Work item:
Leaving out all pictures, restate word for word the lines from the one with "Click the status search input field" through the last line of the entries.

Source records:
####################

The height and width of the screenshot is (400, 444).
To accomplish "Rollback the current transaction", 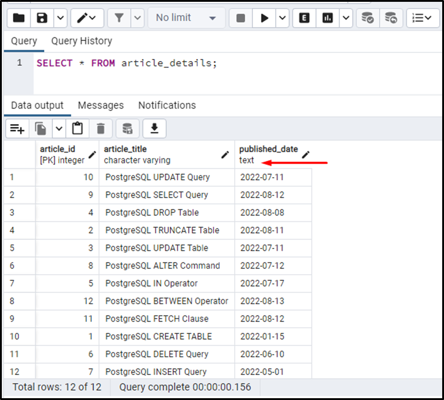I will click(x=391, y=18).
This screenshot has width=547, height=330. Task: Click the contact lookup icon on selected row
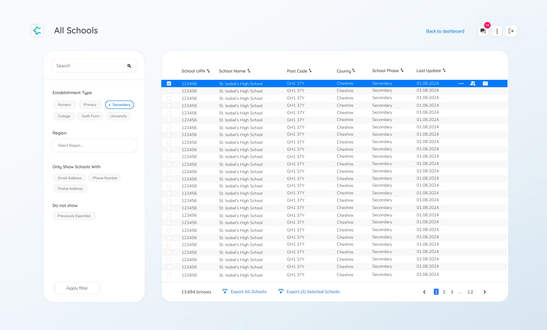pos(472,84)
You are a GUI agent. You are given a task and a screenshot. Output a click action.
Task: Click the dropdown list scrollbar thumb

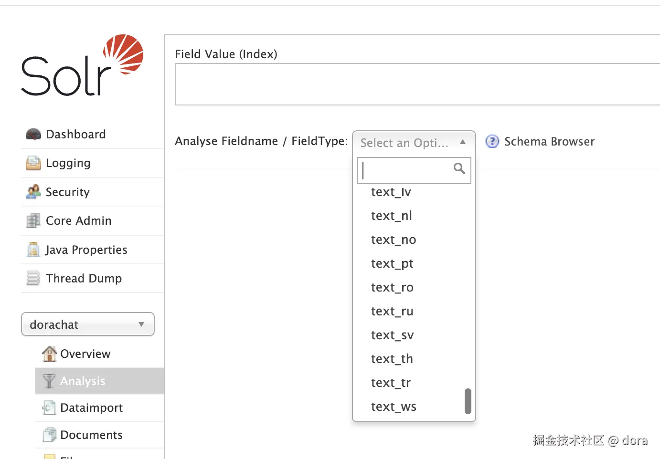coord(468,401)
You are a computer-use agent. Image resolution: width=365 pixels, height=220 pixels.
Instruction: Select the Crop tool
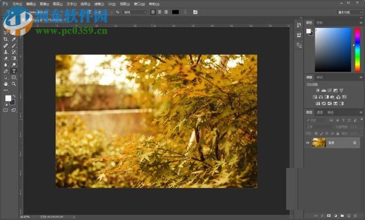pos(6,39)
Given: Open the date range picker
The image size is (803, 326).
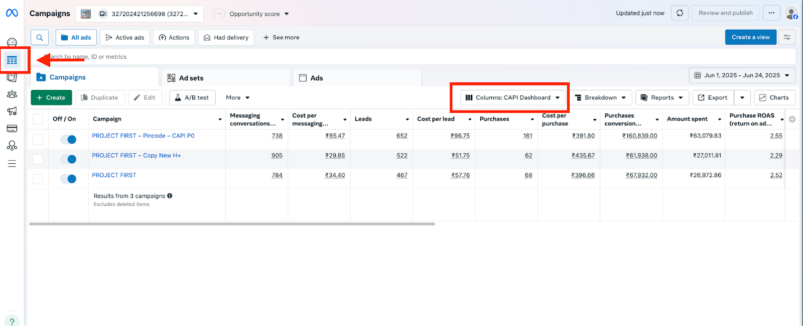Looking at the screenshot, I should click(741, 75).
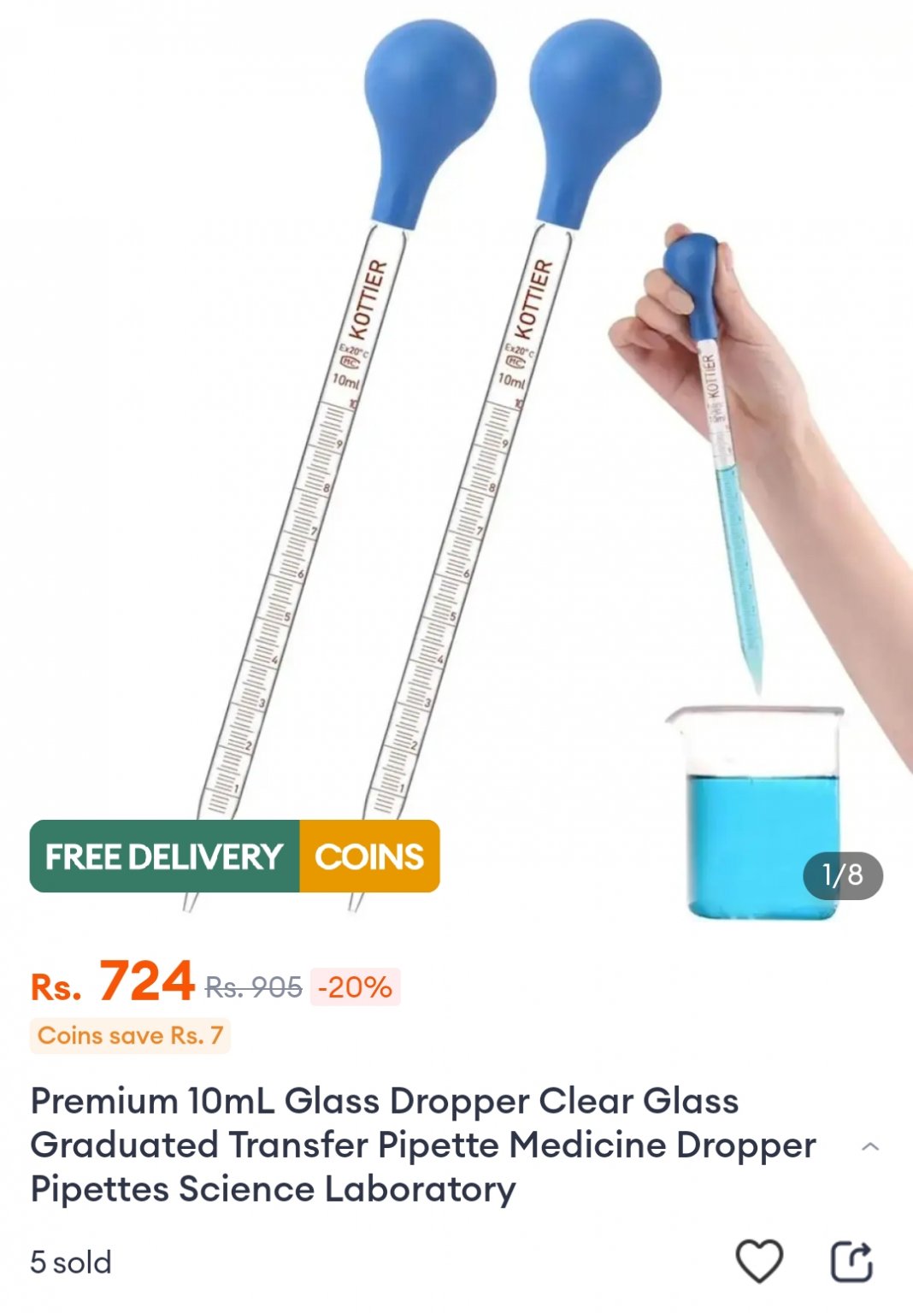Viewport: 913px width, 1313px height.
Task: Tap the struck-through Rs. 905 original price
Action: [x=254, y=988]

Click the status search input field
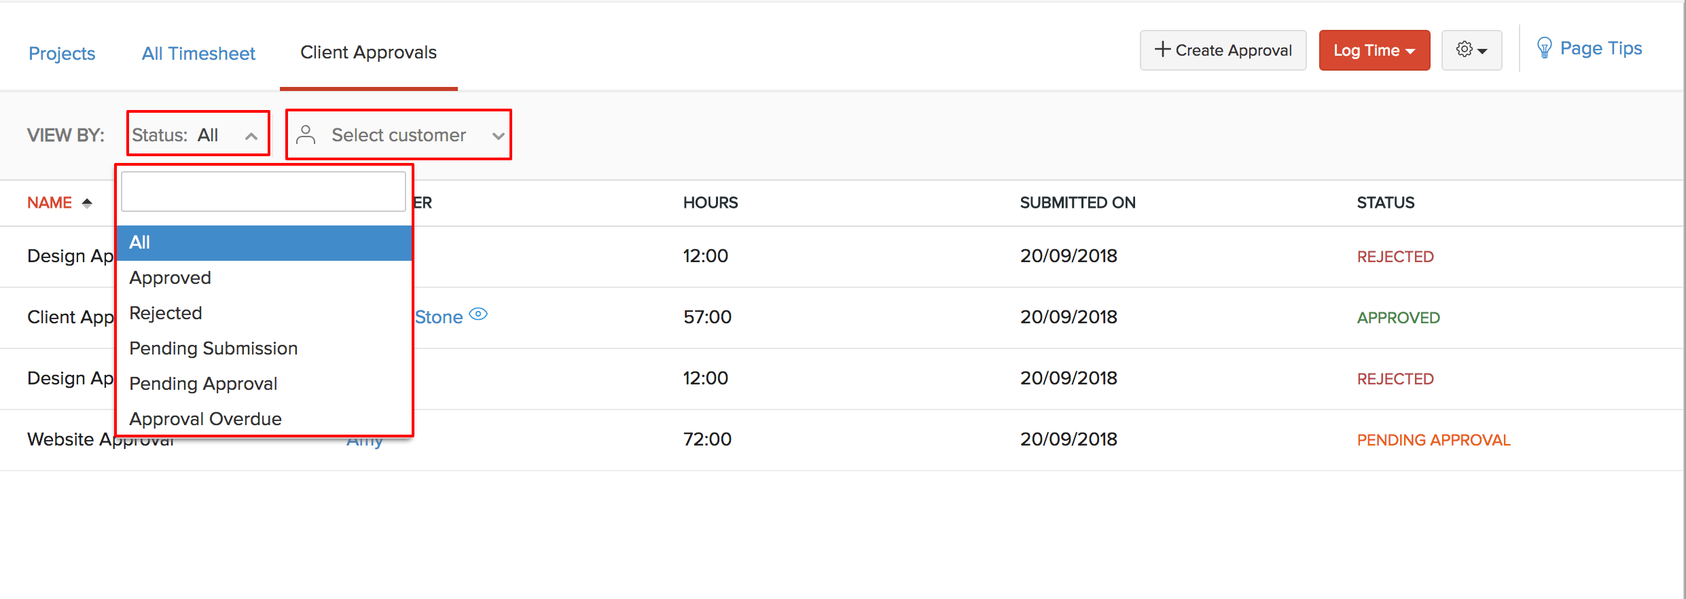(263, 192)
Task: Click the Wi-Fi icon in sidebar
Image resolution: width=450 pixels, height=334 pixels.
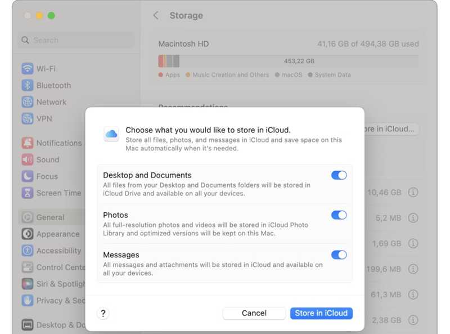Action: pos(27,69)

####################

Answer for the task:
Click the status search input field
(263, 192)
Task: Click the Wi-Fi icon in sidebar
Image resolution: width=450 pixels, height=334 pixels.
Action: pos(27,69)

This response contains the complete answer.